Navitas Semiconductor Corporation (NASDAQ: NVTS) has surged approximately 84.9% in the month since its last earnings report, significantly outpacing the S&P 500 over the same period.
The rally follows a first-quarter 2026 earnings report that delivered a narrower-than-expected loss, with the company posting a loss of just 4 cents per share, beating the Zacks Consensus Estimate by 20%.
That compares favorably to a loss of 6 cents in the year-ago quarter and a loss of 5 cents in the immediately preceding quarter, reflecting a gradual improvement in the company’s financial trajectory.
Quarterly revenues came in at $8.6 million, which beat the consensus estimate by 7.5%, though the figure represented a 38.7% decline compared to the same period a year earlier.
Management noted that high-power markets now represent a large majority of sales and surged approximately 35% year over year, supporting margin expansion and a more favorable product mix.
The company posted 18% sequential revenue growth, driven by a rebound in demand across AI data centers and grid and energy infrastructure, as Navitas continues to reduce its reliance on mobile and low-end consumer segments.
A standout metric from the quarter was the performance of what management termed “AI infrastructure,” combining data center and grid efforts, which grew 50% sequentially from the fourth quarter of 2025 to the first quarter of 2026.

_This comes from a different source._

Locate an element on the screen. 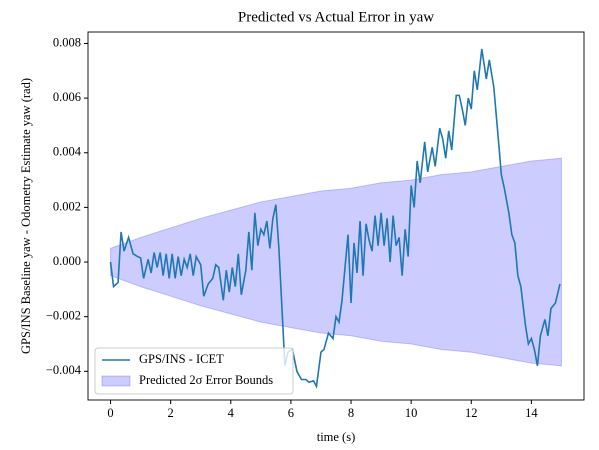 This screenshot has width=599, height=450. legend-label: Predicted 2σ Error Bounds is located at coordinates (206, 380).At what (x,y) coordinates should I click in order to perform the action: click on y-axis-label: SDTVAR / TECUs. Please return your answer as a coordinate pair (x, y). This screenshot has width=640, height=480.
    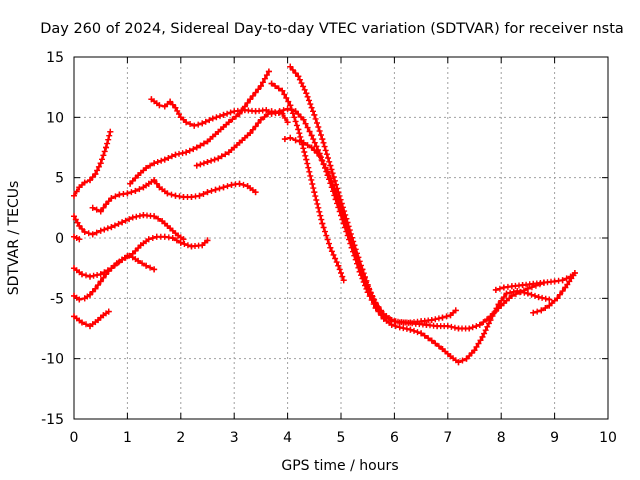
    Looking at the image, I should click on (14, 238).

Navitas highlighted specific technology milestones, including an 800V-to-6V DC-DC board designed for higher-density AI data center architectures and a 250-kW solid-state transformer demonstration leveraging its silicon carbide devices.
Non-GAAP gross margin reached 39%, expanding 30 basis points sequentially and 90 basis points year over year, while non-GAAP operating expenses held essentially flat at $15 million, demonstrating meaningful cost discipline.
Selling, general and administrative expenses fell 31.3% year over year to $5.7 million, freeing up capacity to increase research and development spending by 6.8% year over year to $9.4 million in support of the company’s high-power product roadmap.
The non-GAAP operating loss narrowed to $11.7 million, improving from a loss of $12.1 million in the prior quarter and a loss of $11.8 million in the year-ago quarter, pointing to incremental but consistent progress.
Navitas ended the first quarter of 2026 with $221 million in cash and cash equivalents and no outstanding debt, down from $236.9 million at the end of the fourth quarter of 2025.
Inventory rose modestly to $14.9 million from $13.3 million at year-end 2025, which management characterized as a measured investment to support anticipated growth in high-power markets.
For the second quarter of 2026, Navitas is guiding for revenues of $10 million, plus or minus $0.5 million, with non-GAAP gross margin projected at 39.25%, plus or minus 75 basis points.
Non-GAAP operating expenses for the second quarter are expected to remain in the range of $14.5 million to $15.5 million, with management signaling potential selective investments to accelerate growth while maintaining spending discipline.
Despite the sharp share price appreciation, Navitas carries a Zacks Rank of 4 (Sell), an aggregate VGM Score of F, and a Momentum Score of D, suggesting analysts remain cautious about near-term return potential.
Within the same semiconductor industry, Qualcomm (NASDAQ: QCOM) gained 29.8% over the past month, reporting revenues of $10.6 billion for its most recent quarter, though that figure represented a year-over-year decline of 2.2%.
Qualcomm reported earnings per share of $2.65 for the quarter ended March 2026, compared to $2.85 a year earlier, and is expected to post earnings of $2.27 per share for the current quarter, implying an 18.1% year-over-year decline.
Qualcomm also holds a Zacks Rank of 4 (Sell) alongside a VGM Score of D, reflecting broadly cautious analyst sentiment across the semiconductor sector despite recent price gains.